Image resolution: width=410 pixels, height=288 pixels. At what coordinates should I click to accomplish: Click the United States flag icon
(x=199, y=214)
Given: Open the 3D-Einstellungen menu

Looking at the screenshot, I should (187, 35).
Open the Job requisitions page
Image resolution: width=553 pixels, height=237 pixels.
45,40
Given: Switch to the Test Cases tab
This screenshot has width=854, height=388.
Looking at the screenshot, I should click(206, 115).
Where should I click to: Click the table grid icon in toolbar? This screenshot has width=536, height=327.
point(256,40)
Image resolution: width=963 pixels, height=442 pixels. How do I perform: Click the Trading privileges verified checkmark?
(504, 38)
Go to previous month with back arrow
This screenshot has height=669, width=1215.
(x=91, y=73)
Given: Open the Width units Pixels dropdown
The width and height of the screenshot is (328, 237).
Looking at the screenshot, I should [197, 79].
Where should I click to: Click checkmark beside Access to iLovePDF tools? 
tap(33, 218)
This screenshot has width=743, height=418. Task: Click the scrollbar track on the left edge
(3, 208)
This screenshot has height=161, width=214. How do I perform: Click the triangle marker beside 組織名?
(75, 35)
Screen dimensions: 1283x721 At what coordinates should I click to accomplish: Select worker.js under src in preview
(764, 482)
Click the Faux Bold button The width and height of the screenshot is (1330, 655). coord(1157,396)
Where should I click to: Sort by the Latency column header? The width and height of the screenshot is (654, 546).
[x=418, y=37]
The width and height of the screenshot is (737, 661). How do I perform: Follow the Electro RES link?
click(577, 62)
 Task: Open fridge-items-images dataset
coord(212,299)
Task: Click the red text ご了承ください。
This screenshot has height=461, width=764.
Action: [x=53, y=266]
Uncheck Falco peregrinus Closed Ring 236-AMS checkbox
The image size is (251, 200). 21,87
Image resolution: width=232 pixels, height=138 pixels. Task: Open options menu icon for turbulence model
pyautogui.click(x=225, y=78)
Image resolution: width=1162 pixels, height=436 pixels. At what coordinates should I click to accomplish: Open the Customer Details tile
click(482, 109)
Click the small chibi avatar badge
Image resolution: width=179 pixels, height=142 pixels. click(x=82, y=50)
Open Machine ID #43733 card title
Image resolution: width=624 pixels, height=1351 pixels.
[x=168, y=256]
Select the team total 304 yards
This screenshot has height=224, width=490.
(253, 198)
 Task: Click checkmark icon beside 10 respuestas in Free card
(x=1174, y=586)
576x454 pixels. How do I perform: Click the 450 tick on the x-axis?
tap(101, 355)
● ● ● ● ● ● ●
*Task to complete*. Reproduce the records above with every character intact.

*Response box*.
Image resolution: width=410 pixels, height=288 pixels. At what coordinates should I click to accomplish: Click the United States flag icon
(x=199, y=214)
Given: Open the 3D-Einstellungen menu

Looking at the screenshot, I should (187, 35).
Open the Job requisitions page
Image resolution: width=553 pixels, height=237 pixels.
45,40
Given: Switch to the Test Cases tab
This screenshot has width=854, height=388.
Looking at the screenshot, I should click(206, 115).
Where should I click to: Click the table grid icon in toolbar? This screenshot has width=536, height=327.
point(256,40)
Image resolution: width=963 pixels, height=442 pixels. How do I perform: Click the Trading privileges verified checkmark?
(504, 38)
Go to previous month with back arrow
This screenshot has height=669, width=1215.
(x=91, y=73)
Given: Open the Width units Pixels dropdown
The width and height of the screenshot is (328, 237).
Looking at the screenshot, I should [197, 79].
Where should I click to: Click checkmark beside Access to iLovePDF tools? 
tap(33, 218)
This screenshot has width=743, height=418. Task: Click the scrollbar track on the left edge
(3, 208)
This screenshot has height=161, width=214. How do I perform: Click the triangle marker beside 組織名?
(75, 35)
Screen dimensions: 1283x721 At what coordinates should I click to accomplish: Select worker.js under src in preview
(764, 482)
Click the Faux Bold button The width and height of the screenshot is (1330, 655). coord(1157,396)
Where should I click to: Sort by the Latency column header? The width and height of the screenshot is (654, 546).
[x=418, y=37]
The width and height of the screenshot is (737, 661). How do I perform: Follow the Electro RES link?
click(577, 62)
 Task: Open fridge-items-images dataset
coord(212,299)
Task: Click the red text ご了承ください。
This screenshot has height=461, width=764.
Action: [x=53, y=266]
Uncheck Falco peregrinus Closed Ring 236-AMS checkbox
The image size is (251, 200). 21,87
Image resolution: width=232 pixels, height=138 pixels. Task: Open options menu icon for turbulence model
pyautogui.click(x=225, y=78)
Image resolution: width=1162 pixels, height=436 pixels. At what coordinates should I click to accomplish: Open the Customer Details tile
click(482, 109)
Click the small chibi avatar badge
Image resolution: width=179 pixels, height=142 pixels. click(x=82, y=50)
Open Machine ID #43733 card title
Image resolution: width=624 pixels, height=1351 pixels.
[x=168, y=256]
Select the team total 304 yards
This screenshot has height=224, width=490.
(253, 198)
 Task: Click checkmark icon beside 10 respuestas in Free card
(x=1174, y=586)
576x454 pixels. How do I perform: Click the 450 tick on the x-axis?
tap(101, 355)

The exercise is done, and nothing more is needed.